練習問題 —
1. 被覆工具の装着に関する本文に照らし、次の(a)〜(c)が合っているかどうかを「はい」か「いいえ」で答え、判断の根拠となる本文の語句をそのまま引用してください。(a) ポケット103は、ホルダ105の第1端側で開口している。(b) 被覆工具1とポケット103との間には、必ずシートを挟まなければならない。(c) 本実施形態では、被覆工具1は接着剤によってホルダ105に装着されている。
2. 被覆工具の装着に関する本文を、最後の文の後から書き進めてください。

ページ本文 —

+++

ポケット103は、被覆工具1が装着される部分であり、ホルダ105の下面に対して平行な着座面と、着座面に対して傾斜する拘束側面とを有している。また、ポケット103は、ホルダ105の第1端側において開口している。
ポケット103には被覆工具1が位置している。このとき、被覆工具1における第1面の反対側の面がポケット103に直接に接していてもよく、また、被覆工具1とポケット103との間にシートを挟んでいてもよい。
被覆工具1は、稜線における切刃として用いられる部分がホルダ105から外方に突出するように装着される。本実施形態においては、被覆工具1は、ネジ107によって、ホルダ105に装着されている。すなわち、被覆工具1の貫通孔にネジ107を挿入し、このネジ107の先端をポケット103に形成されたネジ孔(不図示)に挿入してネジ部同士を螺合させることによって、被覆工具1がホルダ105に装着されている。
ホルダ105としては、鋼、鋳鉄などを用いることができる。特に、これらの部材の中で靱性の高い鋼を用いることが好ましい。

+++

利用可能なデータ —
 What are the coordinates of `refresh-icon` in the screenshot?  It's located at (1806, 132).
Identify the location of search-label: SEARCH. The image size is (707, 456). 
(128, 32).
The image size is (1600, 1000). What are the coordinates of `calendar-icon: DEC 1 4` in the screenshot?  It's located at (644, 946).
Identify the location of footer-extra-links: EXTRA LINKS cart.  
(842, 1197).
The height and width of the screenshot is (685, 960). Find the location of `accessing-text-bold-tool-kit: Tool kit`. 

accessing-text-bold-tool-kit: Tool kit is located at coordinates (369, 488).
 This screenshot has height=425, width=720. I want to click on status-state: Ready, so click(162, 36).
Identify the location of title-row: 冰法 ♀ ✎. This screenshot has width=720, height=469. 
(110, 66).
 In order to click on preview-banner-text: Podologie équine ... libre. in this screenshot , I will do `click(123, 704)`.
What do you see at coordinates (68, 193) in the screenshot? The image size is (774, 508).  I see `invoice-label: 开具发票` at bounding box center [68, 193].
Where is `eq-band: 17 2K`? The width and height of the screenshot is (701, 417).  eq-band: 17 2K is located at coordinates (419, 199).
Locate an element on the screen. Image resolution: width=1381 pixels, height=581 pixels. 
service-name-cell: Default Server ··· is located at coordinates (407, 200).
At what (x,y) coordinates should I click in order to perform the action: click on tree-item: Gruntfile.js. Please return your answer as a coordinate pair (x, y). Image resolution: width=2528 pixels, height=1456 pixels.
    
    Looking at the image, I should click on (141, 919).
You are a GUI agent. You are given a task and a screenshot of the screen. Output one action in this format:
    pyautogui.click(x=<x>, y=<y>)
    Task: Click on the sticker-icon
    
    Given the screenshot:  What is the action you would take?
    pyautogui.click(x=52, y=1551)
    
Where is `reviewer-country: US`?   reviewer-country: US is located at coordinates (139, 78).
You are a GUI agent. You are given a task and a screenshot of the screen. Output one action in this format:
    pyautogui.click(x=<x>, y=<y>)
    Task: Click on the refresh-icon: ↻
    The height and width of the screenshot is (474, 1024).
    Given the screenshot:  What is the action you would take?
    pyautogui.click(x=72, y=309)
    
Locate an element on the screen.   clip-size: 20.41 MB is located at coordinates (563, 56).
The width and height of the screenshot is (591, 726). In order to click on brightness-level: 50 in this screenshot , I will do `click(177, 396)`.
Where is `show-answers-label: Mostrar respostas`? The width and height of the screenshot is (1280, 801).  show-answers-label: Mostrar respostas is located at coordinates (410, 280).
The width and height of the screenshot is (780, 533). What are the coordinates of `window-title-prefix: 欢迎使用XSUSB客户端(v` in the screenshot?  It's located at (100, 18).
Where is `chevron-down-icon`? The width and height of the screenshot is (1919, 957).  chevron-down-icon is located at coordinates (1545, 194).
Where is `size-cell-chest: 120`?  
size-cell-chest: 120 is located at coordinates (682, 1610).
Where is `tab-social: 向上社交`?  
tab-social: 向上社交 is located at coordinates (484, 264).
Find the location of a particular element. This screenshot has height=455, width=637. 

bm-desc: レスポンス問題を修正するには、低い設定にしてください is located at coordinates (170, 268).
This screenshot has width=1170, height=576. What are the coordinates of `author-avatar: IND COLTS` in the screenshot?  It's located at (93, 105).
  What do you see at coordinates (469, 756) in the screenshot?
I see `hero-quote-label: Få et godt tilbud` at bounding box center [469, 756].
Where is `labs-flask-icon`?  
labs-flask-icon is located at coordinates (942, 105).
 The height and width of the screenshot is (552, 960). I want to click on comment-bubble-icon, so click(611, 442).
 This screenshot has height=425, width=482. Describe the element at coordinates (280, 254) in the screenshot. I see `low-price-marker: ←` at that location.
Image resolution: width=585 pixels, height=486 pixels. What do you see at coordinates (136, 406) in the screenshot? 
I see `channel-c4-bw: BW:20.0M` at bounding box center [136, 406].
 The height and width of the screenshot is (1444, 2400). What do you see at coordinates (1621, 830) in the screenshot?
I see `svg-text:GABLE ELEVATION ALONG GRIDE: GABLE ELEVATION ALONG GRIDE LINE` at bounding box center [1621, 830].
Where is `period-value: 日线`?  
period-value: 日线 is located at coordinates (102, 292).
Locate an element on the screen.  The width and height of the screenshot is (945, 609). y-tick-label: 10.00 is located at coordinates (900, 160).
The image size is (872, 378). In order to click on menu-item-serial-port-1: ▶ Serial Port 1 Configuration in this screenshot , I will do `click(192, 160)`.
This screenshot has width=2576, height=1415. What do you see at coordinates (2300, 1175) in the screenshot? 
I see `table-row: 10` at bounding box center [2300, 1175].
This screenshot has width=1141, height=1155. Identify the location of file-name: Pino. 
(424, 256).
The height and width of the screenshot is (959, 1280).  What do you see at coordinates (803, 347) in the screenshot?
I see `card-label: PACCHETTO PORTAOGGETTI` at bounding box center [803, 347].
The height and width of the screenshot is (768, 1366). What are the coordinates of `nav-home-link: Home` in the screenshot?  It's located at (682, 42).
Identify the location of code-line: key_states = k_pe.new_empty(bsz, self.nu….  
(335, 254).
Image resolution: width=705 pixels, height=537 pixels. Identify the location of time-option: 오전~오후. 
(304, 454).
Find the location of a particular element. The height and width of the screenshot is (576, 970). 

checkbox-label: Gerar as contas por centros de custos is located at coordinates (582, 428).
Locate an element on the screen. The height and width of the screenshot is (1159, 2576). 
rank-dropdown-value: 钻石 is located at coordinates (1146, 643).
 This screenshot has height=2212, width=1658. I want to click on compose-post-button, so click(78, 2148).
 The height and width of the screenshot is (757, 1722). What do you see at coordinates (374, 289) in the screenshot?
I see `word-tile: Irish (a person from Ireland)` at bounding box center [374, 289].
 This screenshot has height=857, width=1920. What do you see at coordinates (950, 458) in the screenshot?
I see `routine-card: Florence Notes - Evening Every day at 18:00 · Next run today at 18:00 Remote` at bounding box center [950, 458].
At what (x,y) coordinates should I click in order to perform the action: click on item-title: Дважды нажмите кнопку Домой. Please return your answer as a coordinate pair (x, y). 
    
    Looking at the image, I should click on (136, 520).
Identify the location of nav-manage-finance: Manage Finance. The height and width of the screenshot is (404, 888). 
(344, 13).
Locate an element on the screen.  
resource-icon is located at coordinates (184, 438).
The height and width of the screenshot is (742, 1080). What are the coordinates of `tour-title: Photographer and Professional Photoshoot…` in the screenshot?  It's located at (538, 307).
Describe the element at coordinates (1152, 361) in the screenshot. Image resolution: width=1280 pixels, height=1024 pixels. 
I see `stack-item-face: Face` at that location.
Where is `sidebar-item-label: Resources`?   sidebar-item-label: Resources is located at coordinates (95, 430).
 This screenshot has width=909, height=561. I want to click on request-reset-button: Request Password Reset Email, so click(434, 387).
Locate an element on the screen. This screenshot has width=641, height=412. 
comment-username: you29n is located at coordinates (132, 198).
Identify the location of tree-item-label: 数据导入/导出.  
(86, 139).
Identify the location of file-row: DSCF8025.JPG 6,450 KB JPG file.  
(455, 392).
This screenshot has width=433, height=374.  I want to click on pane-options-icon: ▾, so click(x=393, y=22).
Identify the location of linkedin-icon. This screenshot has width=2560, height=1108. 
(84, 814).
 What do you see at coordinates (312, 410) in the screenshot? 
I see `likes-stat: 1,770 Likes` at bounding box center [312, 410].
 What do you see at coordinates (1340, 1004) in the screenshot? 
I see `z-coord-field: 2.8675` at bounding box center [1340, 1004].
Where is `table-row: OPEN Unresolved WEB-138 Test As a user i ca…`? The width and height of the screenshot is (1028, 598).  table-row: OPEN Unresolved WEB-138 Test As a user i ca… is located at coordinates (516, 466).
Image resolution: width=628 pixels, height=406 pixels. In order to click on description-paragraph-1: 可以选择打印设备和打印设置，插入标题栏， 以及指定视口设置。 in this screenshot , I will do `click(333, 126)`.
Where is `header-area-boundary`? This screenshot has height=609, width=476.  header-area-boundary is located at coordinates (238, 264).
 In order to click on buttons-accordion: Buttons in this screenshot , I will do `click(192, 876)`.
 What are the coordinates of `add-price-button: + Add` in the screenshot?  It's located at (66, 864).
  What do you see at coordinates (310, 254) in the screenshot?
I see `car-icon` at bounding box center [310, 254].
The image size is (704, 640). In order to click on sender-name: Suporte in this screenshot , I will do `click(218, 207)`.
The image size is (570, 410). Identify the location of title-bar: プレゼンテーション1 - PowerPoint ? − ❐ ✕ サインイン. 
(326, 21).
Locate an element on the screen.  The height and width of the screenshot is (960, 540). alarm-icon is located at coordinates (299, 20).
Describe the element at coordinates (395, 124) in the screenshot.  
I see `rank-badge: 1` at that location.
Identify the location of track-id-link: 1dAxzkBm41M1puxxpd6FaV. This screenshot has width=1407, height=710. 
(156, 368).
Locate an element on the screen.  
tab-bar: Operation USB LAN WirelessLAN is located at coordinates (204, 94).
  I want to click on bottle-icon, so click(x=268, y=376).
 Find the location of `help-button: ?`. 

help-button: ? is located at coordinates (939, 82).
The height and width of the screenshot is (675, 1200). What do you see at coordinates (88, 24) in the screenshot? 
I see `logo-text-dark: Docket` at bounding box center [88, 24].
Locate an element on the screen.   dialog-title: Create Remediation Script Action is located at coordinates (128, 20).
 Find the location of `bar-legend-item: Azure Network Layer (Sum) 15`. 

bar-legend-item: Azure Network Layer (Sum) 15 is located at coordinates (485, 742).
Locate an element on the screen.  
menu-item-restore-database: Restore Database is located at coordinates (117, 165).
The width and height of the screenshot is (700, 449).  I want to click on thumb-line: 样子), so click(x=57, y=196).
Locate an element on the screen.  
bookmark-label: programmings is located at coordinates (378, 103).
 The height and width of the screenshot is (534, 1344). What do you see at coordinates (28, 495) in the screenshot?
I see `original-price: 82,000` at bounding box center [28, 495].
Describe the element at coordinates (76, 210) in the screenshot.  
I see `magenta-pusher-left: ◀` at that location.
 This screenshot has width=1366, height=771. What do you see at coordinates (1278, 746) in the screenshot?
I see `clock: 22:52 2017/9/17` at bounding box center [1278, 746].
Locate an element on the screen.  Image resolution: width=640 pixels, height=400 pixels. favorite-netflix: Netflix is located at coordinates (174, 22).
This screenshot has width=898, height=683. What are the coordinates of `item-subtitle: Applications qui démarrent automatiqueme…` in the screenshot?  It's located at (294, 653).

+++

解答 —
1.
(a) はい。「ポケット103は、ホルダ105の第1端側において開口している」
(b) いいえ。「被覆工具1とポケット103との間にシートを挟んでいてもよい」
(c) いいえ。「被覆工具1は、ネジ107によって、ホルダ105に装着されている」

2.
本実施形態においては、いわゆる旋削加工に用いられる切削工具を例示している。旋削加工としては、例えば、内径加工、外径加工及び溝入れ加工が挙げられる。なお、切削工具としては旋削加工に用いられるものに限定されない。例えば、転削加工に用いられる切削工具に上記の実施形態の被覆工具1を用いてもよい。
<切削加工物の製造方法>
次に、本発明の一実施形態の切削加工物の製造方法について図面を用いて説明する。
切削加工物は、被削材201を切削加工することによって作製される。本実施形態における切削加工物の製造方法は、以下の工程を備えている。すなわち、
(1)被削材201を回転させる工程と、
(2)回転している被削材201に上記の実施形態に代表される切削工具101を接触させる工程と、
(3)切削工具101を被削材201から離す工程と、
を備えている。
より具体的には、まず、図11に示すように、被削材201を軸O1の周りで回転させるとともに、被削材201に切削工具101を相対的に近付ける。次に、図12に示すように、切削工具101における切刃を被削材201に接触させて、被削材201を切削する。そして、図13に示すように、切削工具101を被削材201から相対的に遠ざける。
本実施形態においては、軸O1を固定するとともに被削材201を軸O1の周りで回転させた状態で切削工具101をY1方向に移動させることによって被削材201に近づけている。また、図12においては、回転している被削材201にインサート1における切刃を接触させることによって被削材201を切削している。また、図13においては、被削材201を回転させた状態で切削工具101をY2方向に移動させることによって遠ざけている。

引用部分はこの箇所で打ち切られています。